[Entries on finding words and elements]

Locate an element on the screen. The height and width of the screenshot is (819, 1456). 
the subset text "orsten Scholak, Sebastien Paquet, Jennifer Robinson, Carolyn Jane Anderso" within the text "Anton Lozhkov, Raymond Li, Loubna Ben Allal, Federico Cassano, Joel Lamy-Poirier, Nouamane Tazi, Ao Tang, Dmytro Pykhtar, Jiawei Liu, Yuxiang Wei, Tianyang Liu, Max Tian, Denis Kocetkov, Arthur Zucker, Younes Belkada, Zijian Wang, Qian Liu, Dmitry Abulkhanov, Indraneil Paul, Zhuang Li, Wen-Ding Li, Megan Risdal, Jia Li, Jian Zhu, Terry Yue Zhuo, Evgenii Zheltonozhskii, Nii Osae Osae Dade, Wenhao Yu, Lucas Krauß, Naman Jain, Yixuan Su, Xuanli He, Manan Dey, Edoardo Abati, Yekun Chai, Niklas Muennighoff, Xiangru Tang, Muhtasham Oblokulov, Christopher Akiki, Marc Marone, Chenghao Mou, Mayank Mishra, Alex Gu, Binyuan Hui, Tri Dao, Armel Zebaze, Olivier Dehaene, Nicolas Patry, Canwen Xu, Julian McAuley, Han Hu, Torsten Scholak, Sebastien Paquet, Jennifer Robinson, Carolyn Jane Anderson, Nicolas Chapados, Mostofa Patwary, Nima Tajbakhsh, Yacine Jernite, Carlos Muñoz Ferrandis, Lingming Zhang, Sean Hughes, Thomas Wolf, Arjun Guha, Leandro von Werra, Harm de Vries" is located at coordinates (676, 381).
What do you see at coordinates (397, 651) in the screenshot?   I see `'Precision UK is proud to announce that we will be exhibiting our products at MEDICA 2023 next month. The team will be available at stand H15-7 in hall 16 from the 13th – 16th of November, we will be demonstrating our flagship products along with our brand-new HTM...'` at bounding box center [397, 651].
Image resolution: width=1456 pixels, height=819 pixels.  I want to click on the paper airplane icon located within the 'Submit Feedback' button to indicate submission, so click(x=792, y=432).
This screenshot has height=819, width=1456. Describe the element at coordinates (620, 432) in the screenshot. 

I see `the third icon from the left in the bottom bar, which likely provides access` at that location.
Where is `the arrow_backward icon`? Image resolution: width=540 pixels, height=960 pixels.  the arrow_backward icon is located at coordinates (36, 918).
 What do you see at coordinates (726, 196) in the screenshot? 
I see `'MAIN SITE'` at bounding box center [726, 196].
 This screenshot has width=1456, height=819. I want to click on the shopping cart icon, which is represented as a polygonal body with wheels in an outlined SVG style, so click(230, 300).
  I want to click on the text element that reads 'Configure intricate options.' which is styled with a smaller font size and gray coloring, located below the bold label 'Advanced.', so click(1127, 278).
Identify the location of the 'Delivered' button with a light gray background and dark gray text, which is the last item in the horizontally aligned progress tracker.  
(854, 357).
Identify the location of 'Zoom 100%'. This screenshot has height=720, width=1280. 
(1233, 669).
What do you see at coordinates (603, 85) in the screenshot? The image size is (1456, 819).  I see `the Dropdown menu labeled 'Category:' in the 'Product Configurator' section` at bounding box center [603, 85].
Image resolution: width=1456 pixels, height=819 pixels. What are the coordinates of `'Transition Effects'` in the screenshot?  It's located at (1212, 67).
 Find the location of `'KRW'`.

#### To be done
Quote the whole listing above word for word, every line included.

#### Answer below
Locate an element on the screen. The height and width of the screenshot is (819, 1456). 
the subset text "orsten Scholak, Sebastien Paquet, Jennifer Robinson, Carolyn Jane Anderso" within the text "Anton Lozhkov, Raymond Li, Loubna Ben Allal, Federico Cassano, Joel Lamy-Poirier, Nouamane Tazi, Ao Tang, Dmytro Pykhtar, Jiawei Liu, Yuxiang Wei, Tianyang Liu, Max Tian, Denis Kocetkov, Arthur Zucker, Younes Belkada, Zijian Wang, Qian Liu, Dmitry Abulkhanov, Indraneil Paul, Zhuang Li, Wen-Ding Li, Megan Risdal, Jia Li, Jian Zhu, Terry Yue Zhuo, Evgenii Zheltonozhskii, Nii Osae Osae Dade, Wenhao Yu, Lucas Krauß, Naman Jain, Yixuan Su, Xuanli He, Manan Dey, Edoardo Abati, Yekun Chai, Niklas Muennighoff, Xiangru Tang, Muhtasham Oblokulov, Christopher Akiki, Marc Marone, Chenghao Mou, Mayank Mishra, Alex Gu, Binyuan Hui, Tri Dao, Armel Zebaze, Olivier Dehaene, Nicolas Patry, Canwen Xu, Julian McAuley, Han Hu, Torsten Scholak, Sebastien Paquet, Jennifer Robinson, Carolyn Jane Anderson, Nicolas Chapados, Mostofa Patwary, Nima Tajbakhsh, Yacine Jernite, Carlos Muñoz Ferrandis, Lingming Zhang, Sean Hughes, Thomas Wolf, Arjun Guha, Leandro von Werra, Harm de Vries" is located at coordinates (676, 381).
What do you see at coordinates (397, 651) in the screenshot?   I see `'Precision UK is proud to announce that we will be exhibiting our products at MEDICA 2023 next month. The team will be available at stand H15-7 in hall 16 from the 13th – 16th of November, we will be demonstrating our flagship products along with our brand-new HTM...'` at bounding box center [397, 651].
Image resolution: width=1456 pixels, height=819 pixels.  I want to click on the paper airplane icon located within the 'Submit Feedback' button to indicate submission, so click(x=792, y=432).
This screenshot has height=819, width=1456. Describe the element at coordinates (620, 432) in the screenshot. 

I see `the third icon from the left in the bottom bar, which likely provides access` at that location.
Where is `the arrow_backward icon`? Image resolution: width=540 pixels, height=960 pixels.  the arrow_backward icon is located at coordinates (36, 918).
 What do you see at coordinates (726, 196) in the screenshot? 
I see `'MAIN SITE'` at bounding box center [726, 196].
 This screenshot has width=1456, height=819. I want to click on the shopping cart icon, which is represented as a polygonal body with wheels in an outlined SVG style, so click(230, 300).
  I want to click on the text element that reads 'Configure intricate options.' which is styled with a smaller font size and gray coloring, located below the bold label 'Advanced.', so click(1127, 278).
Identify the location of the 'Delivered' button with a light gray background and dark gray text, which is the last item in the horizontally aligned progress tracker.  
(854, 357).
Identify the location of 'Zoom 100%'. This screenshot has height=720, width=1280. 
(1233, 669).
What do you see at coordinates (603, 85) in the screenshot? The image size is (1456, 819).  I see `the Dropdown menu labeled 'Category:' in the 'Product Configurator' section` at bounding box center [603, 85].
Image resolution: width=1456 pixels, height=819 pixels. What are the coordinates of `'Transition Effects'` in the screenshot?  It's located at (1212, 67).
 Find the location of `'KRW'`.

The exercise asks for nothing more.